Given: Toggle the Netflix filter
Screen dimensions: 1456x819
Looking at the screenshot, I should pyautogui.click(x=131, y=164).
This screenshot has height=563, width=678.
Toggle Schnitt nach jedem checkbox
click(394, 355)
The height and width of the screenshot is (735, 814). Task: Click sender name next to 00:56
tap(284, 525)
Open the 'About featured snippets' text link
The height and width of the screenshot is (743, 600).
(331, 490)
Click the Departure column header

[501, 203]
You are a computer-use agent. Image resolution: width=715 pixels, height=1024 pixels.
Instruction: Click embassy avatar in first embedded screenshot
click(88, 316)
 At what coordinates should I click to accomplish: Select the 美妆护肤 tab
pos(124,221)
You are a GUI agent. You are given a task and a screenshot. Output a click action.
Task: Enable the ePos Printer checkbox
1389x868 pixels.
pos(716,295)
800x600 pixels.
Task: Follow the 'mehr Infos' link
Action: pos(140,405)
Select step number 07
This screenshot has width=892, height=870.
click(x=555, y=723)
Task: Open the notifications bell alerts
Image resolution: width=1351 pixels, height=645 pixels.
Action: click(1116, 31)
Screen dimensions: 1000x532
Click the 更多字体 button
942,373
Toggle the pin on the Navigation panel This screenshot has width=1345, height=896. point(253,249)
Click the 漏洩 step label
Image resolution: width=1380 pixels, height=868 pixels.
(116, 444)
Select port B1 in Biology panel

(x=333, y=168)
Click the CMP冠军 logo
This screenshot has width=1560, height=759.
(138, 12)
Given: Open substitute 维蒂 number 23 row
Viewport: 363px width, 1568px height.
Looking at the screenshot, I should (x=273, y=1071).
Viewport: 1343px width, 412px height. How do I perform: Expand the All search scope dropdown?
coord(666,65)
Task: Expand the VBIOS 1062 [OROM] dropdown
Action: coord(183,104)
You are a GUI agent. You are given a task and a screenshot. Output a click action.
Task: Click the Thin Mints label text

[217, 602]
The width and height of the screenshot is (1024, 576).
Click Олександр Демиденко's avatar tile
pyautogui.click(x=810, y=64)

☆ ☆ ☆

TO BE DONE: Please reproduce the material from its first line up to and including the line with "pos(124,221)", replacing "Departure" with "Arrival" and leaving everything else unchanged.

ANSWER FOR THIS EXERCISE:
Given: Toggle the Netflix filter
Screen dimensions: 1456x819
Looking at the screenshot, I should pyautogui.click(x=131, y=164).
This screenshot has height=563, width=678.
Toggle Schnitt nach jedem checkbox
click(394, 355)
The height and width of the screenshot is (735, 814). Task: Click sender name next to 00:56
tap(284, 525)
Open the 'About featured snippets' text link
The height and width of the screenshot is (743, 600).
(331, 490)
Click the Arrival column header

[501, 203]
You are a computer-use agent. Image resolution: width=715 pixels, height=1024 pixels.
Instruction: Click embassy avatar in first embedded screenshot
click(88, 316)
 At what coordinates should I click to accomplish: Select the 美妆护肤 tab
pos(124,221)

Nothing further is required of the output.